Şeyh Mahir Hammud’un 22 Ocak 2015 tarihli Cuma hutbesi şöyle:
“Fitnenin temel kuralı fitneyi yayan kişinin olacak olandan ve yaptıklarının varabileceği noktalardan habersiz olmasıdır. Ayrıca fitne ortamında iki ayrı topluluğun bulunması şarttır: Birinci topluluk fitneye muhatap olan ve belli bir hususta hedef alınan halk… İkinci topluluk ise, fitne komplosunu kuran, küçük gibi görünen ama onlar için her türlü yalanı yaymaktan çekinmeyen, piyonlarına bağladığı ip sayesinde tüm olayı kontrol etme gücüne sahip olan taraf…
Bizim bugün karşı karşıya kaldığımız fitne tam da bu türden… Ve biz bugün normal şartlarda olaylar karşısında gereken tavrı ortaya koyanların dahi bu fitnenin farkına varabilmekten aciz olduğunu görüyoruz. Üstelik ne yapacağını bilemez halde olan bu kişiler bir süre sonra onların tarafına geçiyor, onların safında saf tutuyorlar.

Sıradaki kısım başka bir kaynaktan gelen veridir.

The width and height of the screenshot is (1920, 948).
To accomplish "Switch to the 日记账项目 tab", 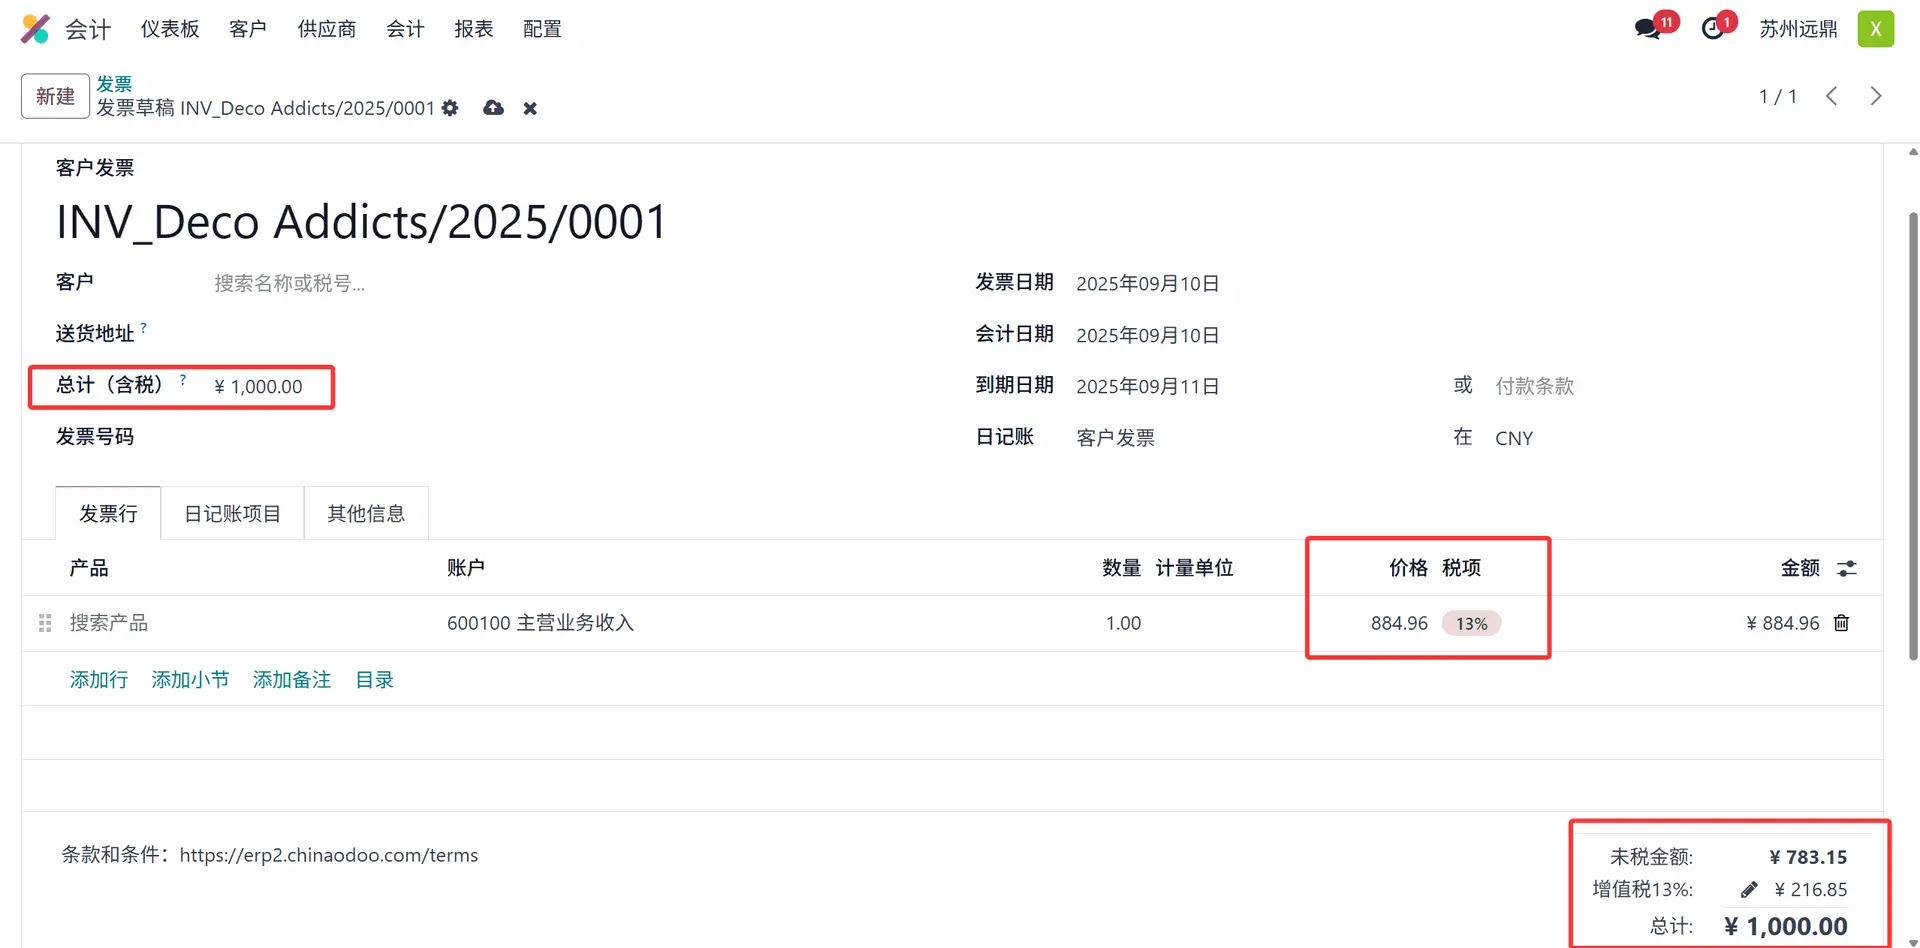I will coord(232,514).
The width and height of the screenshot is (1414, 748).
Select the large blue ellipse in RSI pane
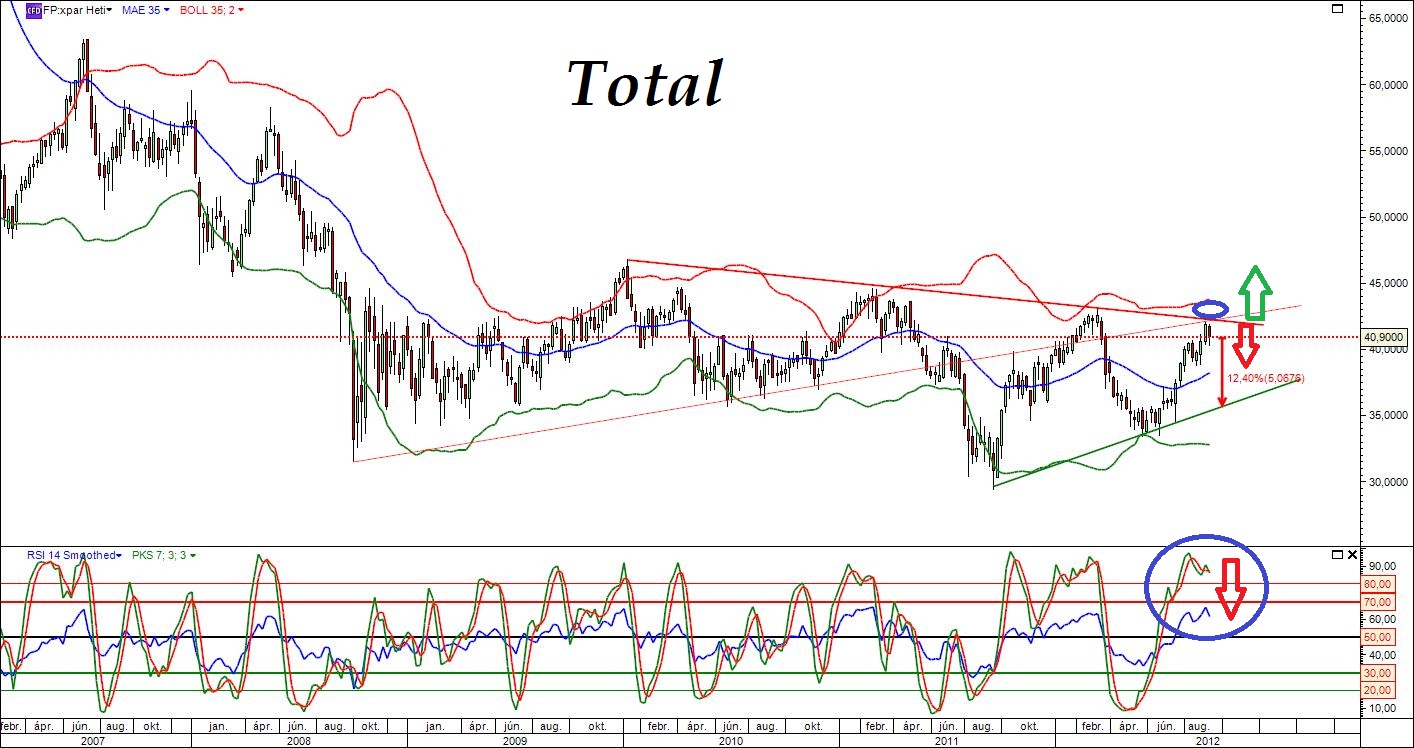[x=1206, y=589]
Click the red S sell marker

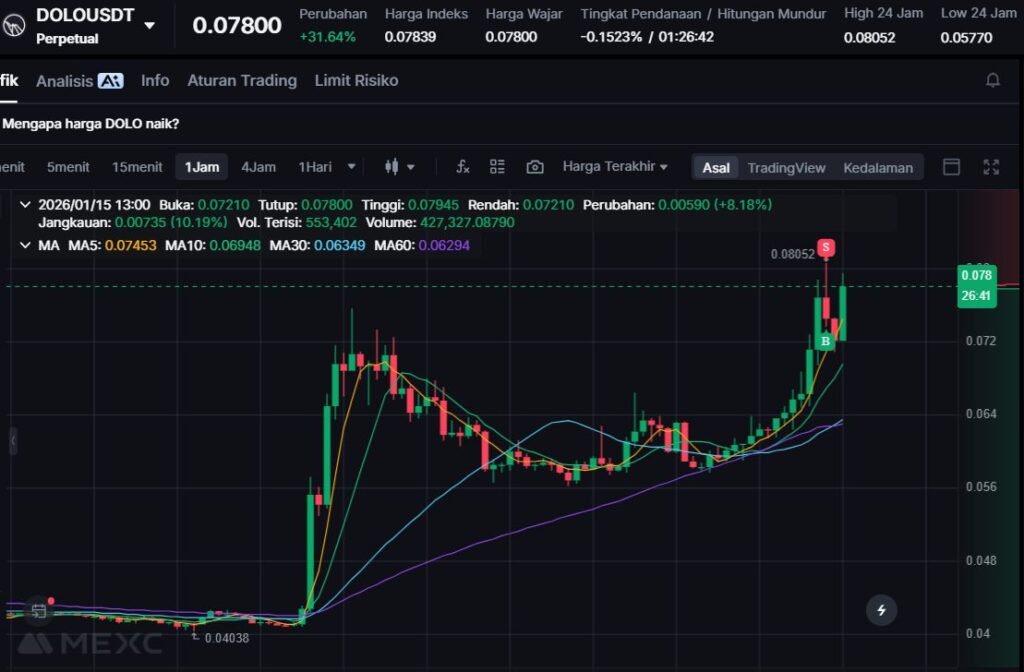click(826, 246)
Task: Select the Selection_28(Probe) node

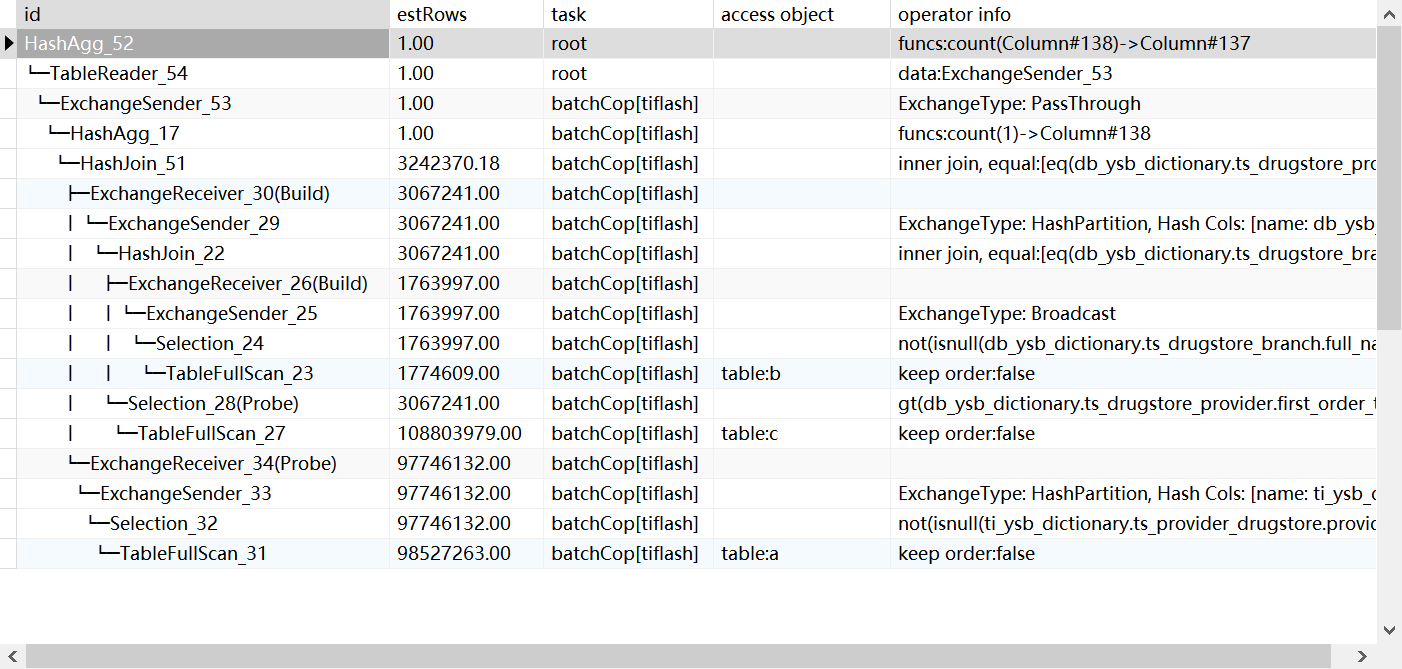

Bir diğer sorun ise şu; fitneyi yayan kişi yaptığı işin nelere yol açacağını biliyor olsa da olmasa da hatasını fark ettikten sonra hatasından dönmesi çok zor oluyor. Çünkü baştan aşağı fitnenin içine batmış, kanını, canını bu yolda ortaya koymuş ve peşinden de nice insanları sürüklemiş oluyor.
Hakikati söylemek zordur: “Andolsun size hakkı getirdik. Fakat çoğunuz haktan hoşlanmıyorsunuz.” (Zuhruf:78) Fitne anında söylemek ise daha zordur. Saldıran ya da saldırıya uğrayan tarafın belli olmadığı tarihimizin en büyük fitne hadisesi de bunun örneklerinden… Hz. Ali’nin ordusunda yer alan Ammar bin Yasir şehit edildiği zaman bir grup Ammar bin Yasir’i şehit edenin saldırganlar olduğunu söylerken, bir diğer grup da “Onu asıl öldüren onu buraya getirendir” diyordu. Hz. Ali de ithamlara cevaben “Amcasını alıp Uhud’a giden de peygamber değil miydi? O zaman amcasını Rasulullah mı öldürdü” dedi. Benzeri şekilde bir başka fitne hadisesi de Cemel Savaşı’nın olduğu gece yaşandı. Saldırmazlık anlaşması yapılmış ve herkes anlaşmanın rahatlığıyla uyumuşken fitneci bir grup her iki tarafa da ok attı. İki taraf da diğer grubun anlaşmazlığı bozduğu düşüncesine kapılınca anlaşma iptal oldu.
Biz bunun bir benzerine Lübnan’da şahit oluyoruz. Fitne planları hazırlanıyor ve medya üzerinden halkın üzerine korku salınıyor. Hedeflerine ulaşıyorlar. Suriye Madaya’da gerçekle uzaktan yakından alakası olmayan görüntüleri yayınlayarak hedeflerine ulaşmadılar mı mesela? Şu an Irak’ta da mezhepçi fitne ateşini körüklemek için uğraşıyorlar.
Katiller, failler kim olursa olsun asıl katil ve fail Amerika’dır, İsrail’dir, batıdır ve onlara güvenip onların peşinden gidenlerdir. Hakikatin farkına varan birinin halkın karşısına geçip “Biz hata yaptık” demesi niçin bu kadar zor oluyor? Siz hiç herhangi bir siyasinin teröristleri destekledikleri için özür dilediklerine şahit oldunuz mu?
Buradan ilgili mercilere hatalarından dönmeleri ve bu konuda halka da gerekli açıklamayı yapmaları yönünde çağrı yapıyoruz. Bu çağrıyı daha önceden de yapmıştık.
Son olarak Samir Caca ile ilgili olarak, Caca’nın Mişel Avn’ı desteklemesi geçmişte yaptığı hataların üzerinin örtülmesi için yeterli değil. Çünkü o da zamanında yaptığı hataların hata olduğunu kabul edip bu hususta bir özür beyanında bulunmadı. Bu yüzden attığı bu adım da bizi şüpheye düşürüyor.
İçinde bulunduğumuz mevcut süreç bizi daha başka bir fitnenin orta yerine sürüklüyor. Biz fitneyi harekete geçirenlerin, bu fitneden istifade edecek olanların kimler olduğunun farkındayız. Ancak birileri hala farkında değil.”